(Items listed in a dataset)
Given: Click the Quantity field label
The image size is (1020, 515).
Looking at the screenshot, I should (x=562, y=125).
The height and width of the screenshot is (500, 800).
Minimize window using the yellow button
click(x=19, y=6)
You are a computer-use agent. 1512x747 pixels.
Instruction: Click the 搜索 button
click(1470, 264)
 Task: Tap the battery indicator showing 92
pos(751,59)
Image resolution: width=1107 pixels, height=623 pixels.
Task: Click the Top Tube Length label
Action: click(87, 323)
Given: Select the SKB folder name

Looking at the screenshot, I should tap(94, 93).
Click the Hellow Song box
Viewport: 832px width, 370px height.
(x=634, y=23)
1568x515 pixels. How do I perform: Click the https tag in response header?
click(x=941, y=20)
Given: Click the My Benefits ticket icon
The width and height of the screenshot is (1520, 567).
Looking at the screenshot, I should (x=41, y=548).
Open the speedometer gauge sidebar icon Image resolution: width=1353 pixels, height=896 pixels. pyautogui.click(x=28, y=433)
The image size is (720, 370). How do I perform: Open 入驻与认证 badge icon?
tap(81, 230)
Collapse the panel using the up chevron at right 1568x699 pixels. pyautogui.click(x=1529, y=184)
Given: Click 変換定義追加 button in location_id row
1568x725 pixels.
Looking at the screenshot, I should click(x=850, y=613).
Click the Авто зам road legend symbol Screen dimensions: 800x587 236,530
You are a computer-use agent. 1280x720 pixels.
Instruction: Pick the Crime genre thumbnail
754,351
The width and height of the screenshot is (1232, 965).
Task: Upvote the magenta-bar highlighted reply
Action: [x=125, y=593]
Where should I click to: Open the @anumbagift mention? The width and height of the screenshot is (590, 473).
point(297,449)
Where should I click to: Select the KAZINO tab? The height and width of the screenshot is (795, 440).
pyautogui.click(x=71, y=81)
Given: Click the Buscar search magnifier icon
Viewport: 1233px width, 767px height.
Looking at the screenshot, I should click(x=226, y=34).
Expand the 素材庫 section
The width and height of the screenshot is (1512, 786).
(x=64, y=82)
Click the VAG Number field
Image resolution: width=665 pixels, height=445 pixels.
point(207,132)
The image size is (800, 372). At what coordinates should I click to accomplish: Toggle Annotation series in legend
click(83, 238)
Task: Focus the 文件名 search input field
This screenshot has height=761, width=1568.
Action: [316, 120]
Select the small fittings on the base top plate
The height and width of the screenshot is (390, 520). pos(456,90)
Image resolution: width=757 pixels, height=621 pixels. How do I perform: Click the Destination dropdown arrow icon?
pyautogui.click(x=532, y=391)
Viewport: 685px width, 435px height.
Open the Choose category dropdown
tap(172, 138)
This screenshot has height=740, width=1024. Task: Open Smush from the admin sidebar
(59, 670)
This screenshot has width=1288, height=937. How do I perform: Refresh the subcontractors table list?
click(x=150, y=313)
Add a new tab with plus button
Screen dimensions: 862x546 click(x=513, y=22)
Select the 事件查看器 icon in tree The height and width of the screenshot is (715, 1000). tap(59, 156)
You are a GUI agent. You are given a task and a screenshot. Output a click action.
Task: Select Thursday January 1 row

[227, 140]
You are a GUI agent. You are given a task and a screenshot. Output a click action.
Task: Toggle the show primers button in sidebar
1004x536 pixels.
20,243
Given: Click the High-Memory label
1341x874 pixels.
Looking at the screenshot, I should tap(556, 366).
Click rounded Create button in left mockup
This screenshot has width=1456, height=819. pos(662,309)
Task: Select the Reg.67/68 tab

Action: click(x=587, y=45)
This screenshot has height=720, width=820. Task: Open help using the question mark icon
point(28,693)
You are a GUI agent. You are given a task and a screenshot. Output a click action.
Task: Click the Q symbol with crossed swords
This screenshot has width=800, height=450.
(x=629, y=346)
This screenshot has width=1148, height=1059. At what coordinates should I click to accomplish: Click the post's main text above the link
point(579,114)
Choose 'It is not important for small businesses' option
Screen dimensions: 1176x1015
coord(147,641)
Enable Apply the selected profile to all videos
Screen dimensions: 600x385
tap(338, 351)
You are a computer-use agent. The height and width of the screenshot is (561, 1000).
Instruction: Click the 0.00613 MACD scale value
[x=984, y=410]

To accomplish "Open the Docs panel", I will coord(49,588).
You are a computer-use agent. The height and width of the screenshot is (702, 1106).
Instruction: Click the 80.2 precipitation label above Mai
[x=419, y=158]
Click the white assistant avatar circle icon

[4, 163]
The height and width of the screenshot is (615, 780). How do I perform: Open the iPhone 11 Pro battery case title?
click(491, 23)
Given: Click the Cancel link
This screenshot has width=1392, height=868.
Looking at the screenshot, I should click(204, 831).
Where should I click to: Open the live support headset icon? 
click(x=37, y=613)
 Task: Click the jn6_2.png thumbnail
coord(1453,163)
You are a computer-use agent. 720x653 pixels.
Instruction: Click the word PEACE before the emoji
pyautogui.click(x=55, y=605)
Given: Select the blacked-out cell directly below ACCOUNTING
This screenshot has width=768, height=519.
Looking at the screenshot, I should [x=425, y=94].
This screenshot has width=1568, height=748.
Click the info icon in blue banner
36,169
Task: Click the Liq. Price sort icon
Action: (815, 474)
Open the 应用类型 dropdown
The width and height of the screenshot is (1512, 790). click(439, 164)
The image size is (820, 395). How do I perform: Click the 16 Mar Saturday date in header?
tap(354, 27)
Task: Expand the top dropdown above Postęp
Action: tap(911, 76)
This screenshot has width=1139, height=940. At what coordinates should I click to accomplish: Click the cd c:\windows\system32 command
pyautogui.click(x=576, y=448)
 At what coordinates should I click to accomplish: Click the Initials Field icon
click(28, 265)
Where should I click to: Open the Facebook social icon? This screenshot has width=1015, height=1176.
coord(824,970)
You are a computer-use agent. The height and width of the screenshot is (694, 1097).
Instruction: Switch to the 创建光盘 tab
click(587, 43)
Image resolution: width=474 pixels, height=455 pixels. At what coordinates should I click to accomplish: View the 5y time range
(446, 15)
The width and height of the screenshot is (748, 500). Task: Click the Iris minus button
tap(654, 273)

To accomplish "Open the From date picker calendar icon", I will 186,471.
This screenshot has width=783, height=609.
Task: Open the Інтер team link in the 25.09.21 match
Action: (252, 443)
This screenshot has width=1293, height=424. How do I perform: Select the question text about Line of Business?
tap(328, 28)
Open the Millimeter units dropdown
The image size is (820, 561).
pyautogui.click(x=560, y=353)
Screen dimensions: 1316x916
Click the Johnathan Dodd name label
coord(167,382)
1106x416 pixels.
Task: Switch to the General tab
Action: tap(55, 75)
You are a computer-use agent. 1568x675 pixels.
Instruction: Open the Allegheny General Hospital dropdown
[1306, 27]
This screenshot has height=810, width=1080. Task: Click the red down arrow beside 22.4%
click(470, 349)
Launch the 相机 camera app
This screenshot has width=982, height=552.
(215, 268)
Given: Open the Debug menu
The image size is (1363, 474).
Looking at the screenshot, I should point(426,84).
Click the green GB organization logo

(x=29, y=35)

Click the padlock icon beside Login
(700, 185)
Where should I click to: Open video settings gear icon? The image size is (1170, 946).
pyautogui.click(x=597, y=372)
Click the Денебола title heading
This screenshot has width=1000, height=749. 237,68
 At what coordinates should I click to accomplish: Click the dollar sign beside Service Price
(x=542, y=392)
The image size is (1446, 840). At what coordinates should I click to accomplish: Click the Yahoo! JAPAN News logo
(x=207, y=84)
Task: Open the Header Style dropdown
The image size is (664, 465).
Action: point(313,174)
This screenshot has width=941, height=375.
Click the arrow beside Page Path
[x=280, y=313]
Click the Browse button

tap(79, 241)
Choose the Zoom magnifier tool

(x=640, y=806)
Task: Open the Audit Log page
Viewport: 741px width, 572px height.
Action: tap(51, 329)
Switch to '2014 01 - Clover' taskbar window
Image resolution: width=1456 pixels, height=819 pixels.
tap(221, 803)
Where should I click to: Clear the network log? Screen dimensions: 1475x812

Problem: Please rescale the records from the line that has "Task: Select the Reg.67/68 tab" through the line that has "point(579,114)", and give only those lines again, requests included. Multiply every coordinate in the answers by 2.4 and round it to a whole number, with halves going up.

Exercise output:
Task: Select the Reg.67/68 tab

Action: click(x=1409, y=108)
This screenshot has height=720, width=820. Task: Open help using the question mark icon
point(67,1663)
You are a GUI agent. You are given a task and a screenshot. Output a click action.
Task: Click the Q symbol with crossed swords
This screenshot has width=800, height=450.
(x=1510, y=830)
This screenshot has width=1148, height=1059. At what coordinates should I click to accomplish: Click the post's main text above the link
point(1390,274)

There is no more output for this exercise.